TASK DESCRIPTION - Answer with only the number of lines below where "icon" appears.

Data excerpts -
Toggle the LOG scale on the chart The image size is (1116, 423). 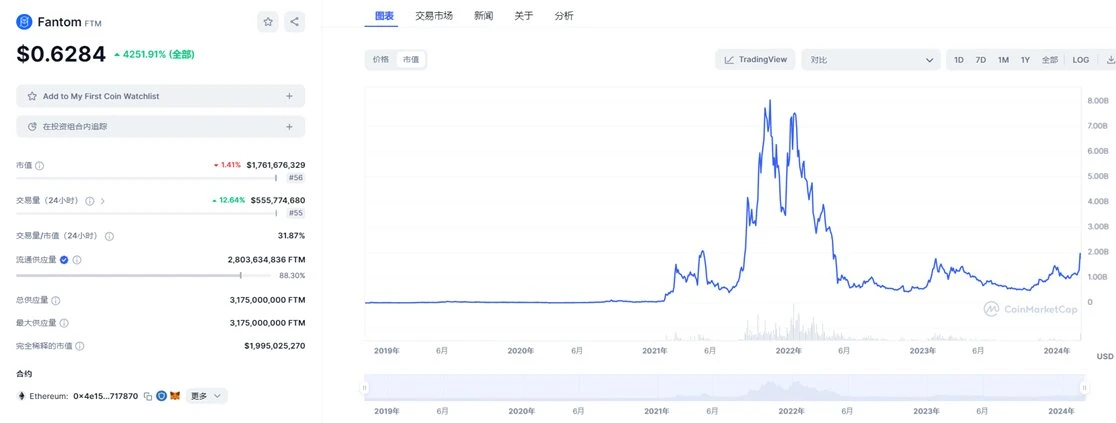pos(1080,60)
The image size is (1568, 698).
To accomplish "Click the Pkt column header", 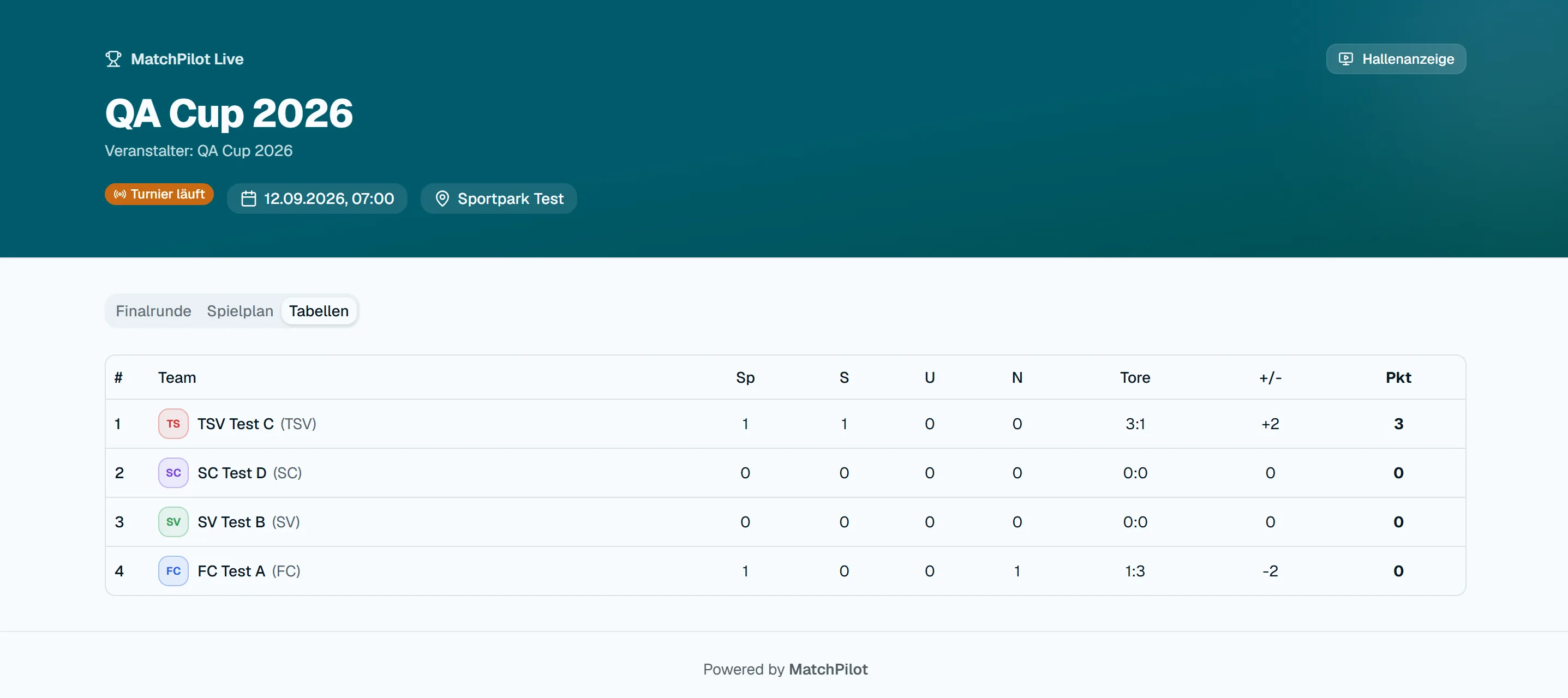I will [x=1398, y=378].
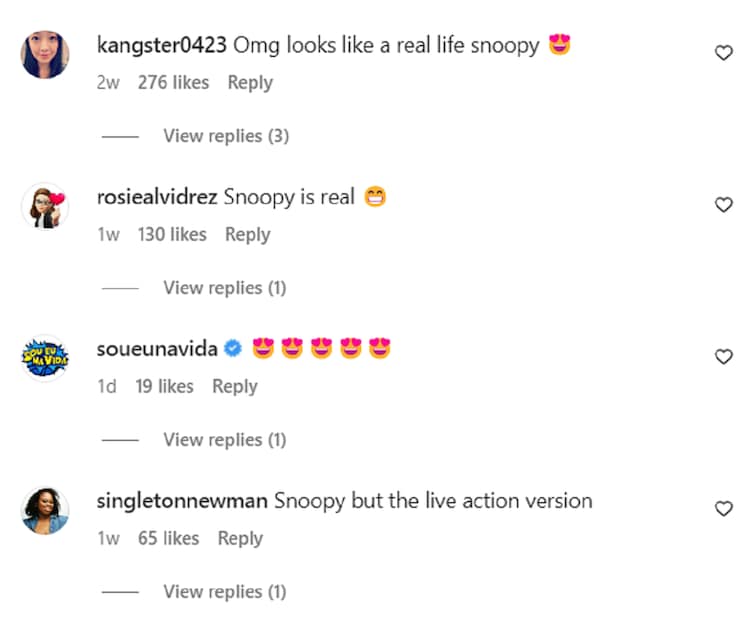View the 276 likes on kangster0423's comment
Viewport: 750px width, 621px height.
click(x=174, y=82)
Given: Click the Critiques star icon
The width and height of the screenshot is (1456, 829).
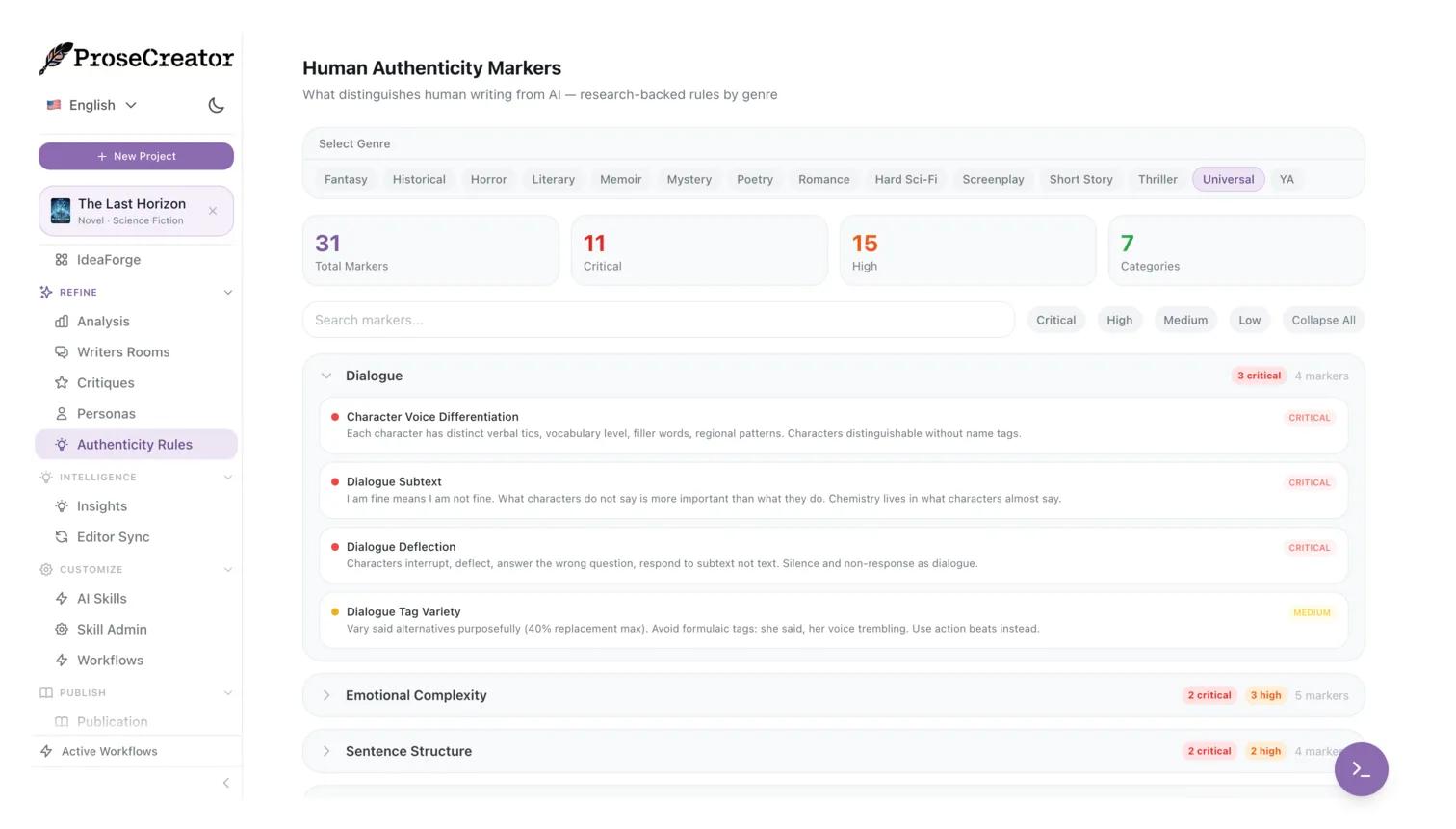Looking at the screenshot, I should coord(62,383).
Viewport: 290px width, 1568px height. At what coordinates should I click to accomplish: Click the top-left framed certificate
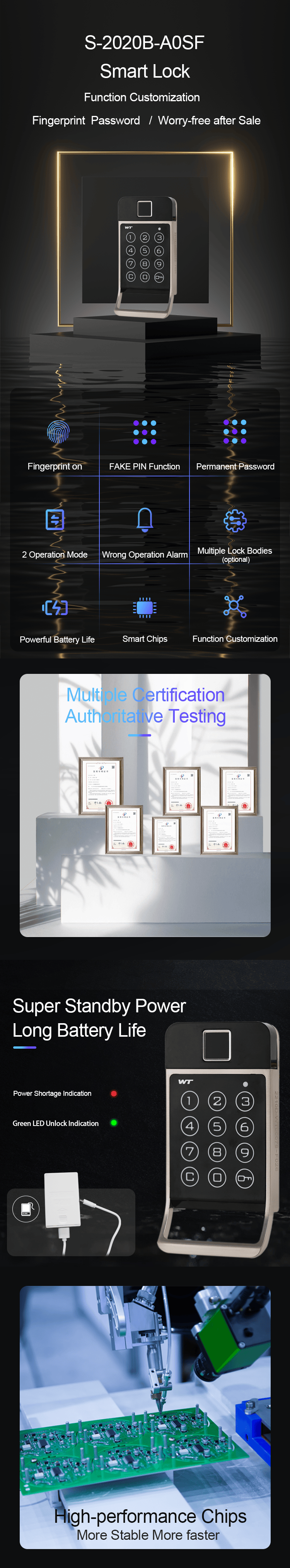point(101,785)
---
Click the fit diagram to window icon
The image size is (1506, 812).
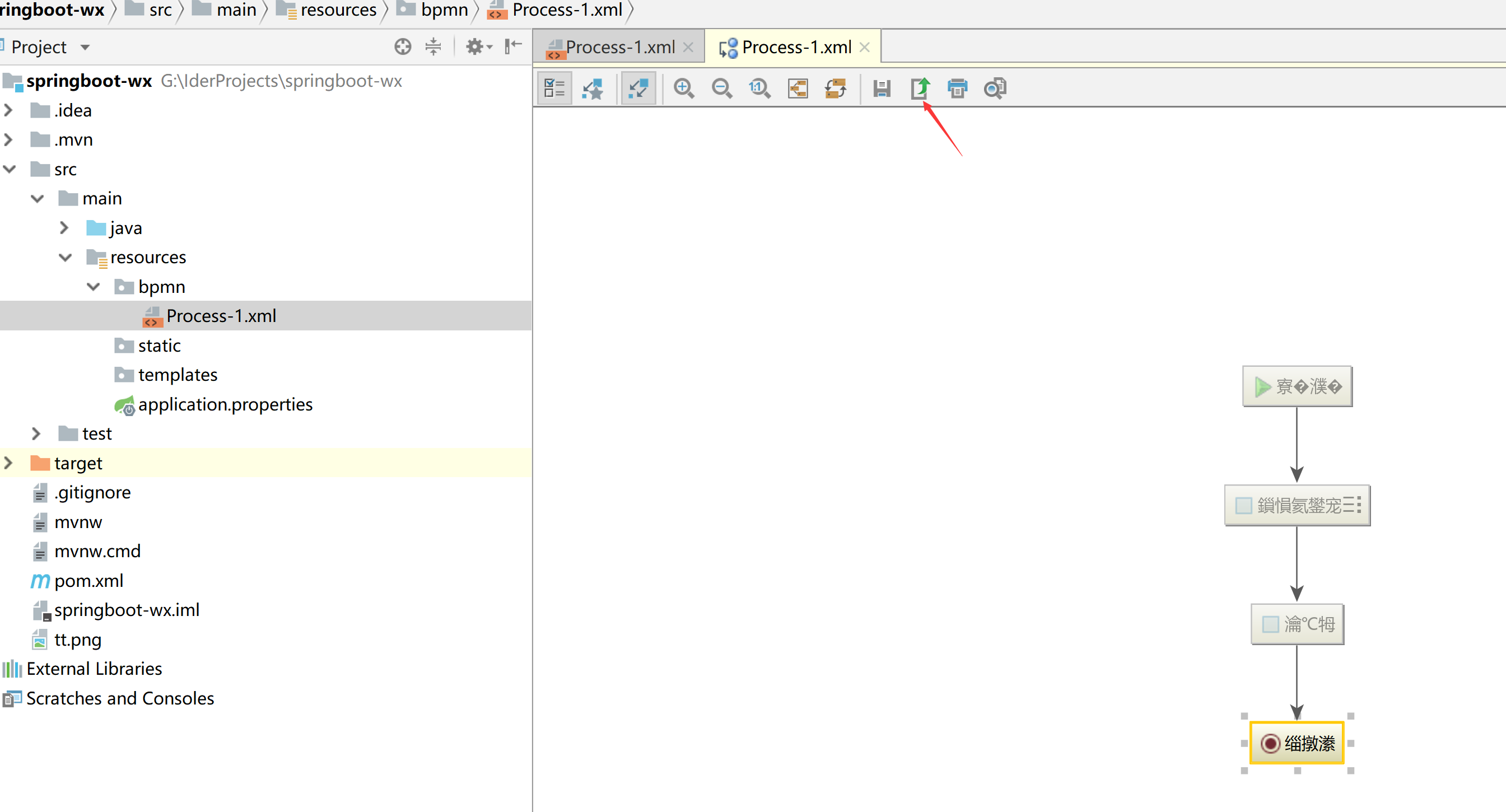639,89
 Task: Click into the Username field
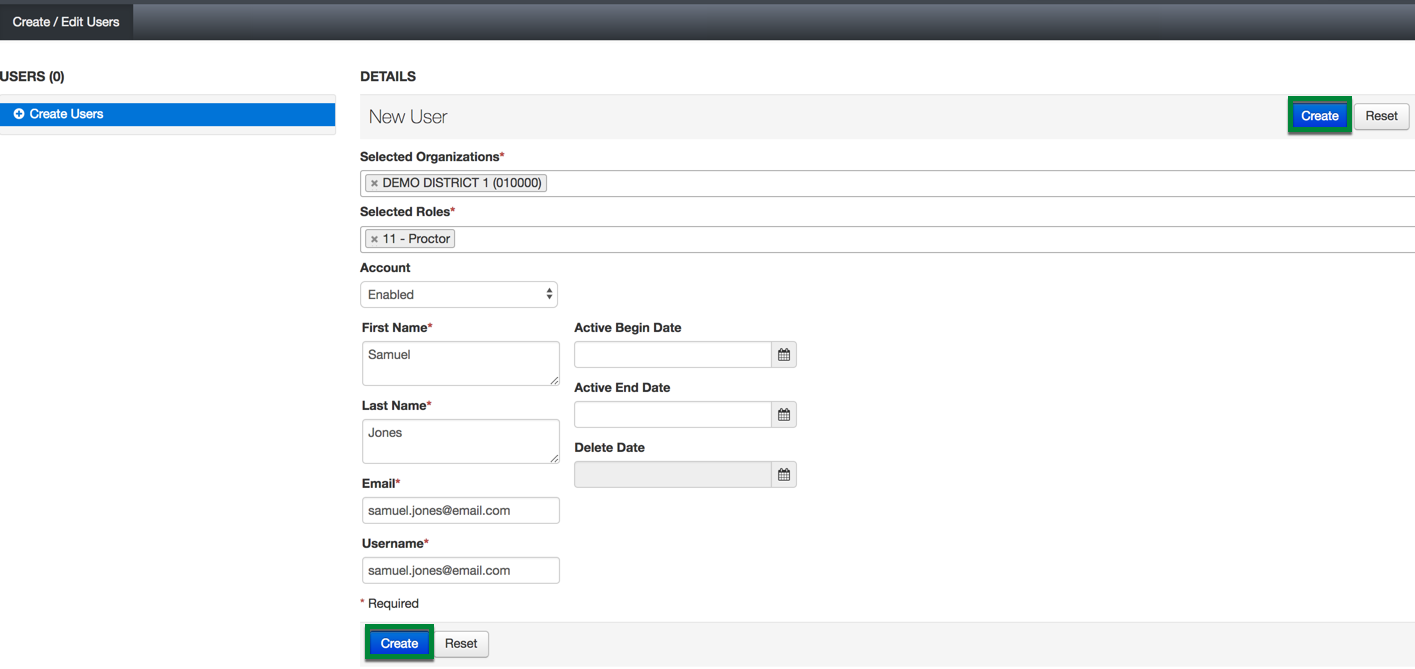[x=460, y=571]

TASK RESPONSE - 2